Unfortunately for the US, the Chinese and German governments are much better positioned than it is to implement effective economic statecraft. In Washington, it is the Pentagon, the intelligence community, and, to a lesser extent, the State Department that receive the lion’s share of government resources. The Commerce Department, the Energy Department, and the Office of the US Trade Representative face much better resourced competitors in other leading developed and developing countries. The Japanese government directly supports trade in ways that are not part of the US political culture. The Russian government uses energy exports as weapons of coercion in ways that are impossible in the US, where these resources lie mainly in private hands. The Chinese government supports corporate espionage on a scale unrivalled in the US or anywhere else.

In the US, it is the Treasury Department that implements economic sanctions. The Justice Department imposes fines on foreign banks and companies, but the motives for these penalties tend to be regulatory rather than political. This is another area where Secretary Clinton worked to sharpen the tools of economic statecraft, but the

State Department is still organised on a regional basis rather than by economic sectors, and there are surprisingly few officials within its bureaucracy with a background in business and investment.
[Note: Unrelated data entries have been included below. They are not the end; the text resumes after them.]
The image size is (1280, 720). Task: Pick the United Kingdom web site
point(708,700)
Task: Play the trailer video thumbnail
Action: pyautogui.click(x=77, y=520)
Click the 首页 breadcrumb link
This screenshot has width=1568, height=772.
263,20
Further complicating Washington’s ability to accomplish foreign policy goals through economic statecraft is the practical and cultural aversion many corporations have towards government involvement in their strategic planning. Here, the contrast with China and its 112 centrally controlled state-owned enterprises is most obvious. Decision-makers in US companies operating overseas must abide by Washington’s rules and regulations, but they ultimately answer to shareholders, not officials. Most alarming for those who favour a forceful and coherent US foreign policy is the growing tendency of Congress to actively sabotage elements of the president’s foreign policy agenda. It is one thing to oppose a major trade deal that the Senate has the right to vote on. It is quite another for a member of Congress to send a letter to a foreign leader designed to sabotage a deal before it is brought to lawmakers for a vote, as Republicans did in part of an effort to block the Iran nuclear deal. Long gone are the days when “politics stopped at the water’s edge”. Petty partisanship and post-Cold War complacency have plainly eroded any US president’s ability to build support for a durable foreign policy agenda – whether built on the projection of hard power or on grand geo-economic strategy.

US policymakers cannot afford to accept this sorry state of affairs if the country is to reverse the loss of its international influence. The challenge from China will grow in coming years, and competition and conflict are more likely to take place in financial markets and cyberspace than in traditional arenas of confrontation like the Taiwan Strait or the East China Sea. Washington must recognise this and adapt to meet the demands of a world in which power will increasingly be defined in geo-economic terms.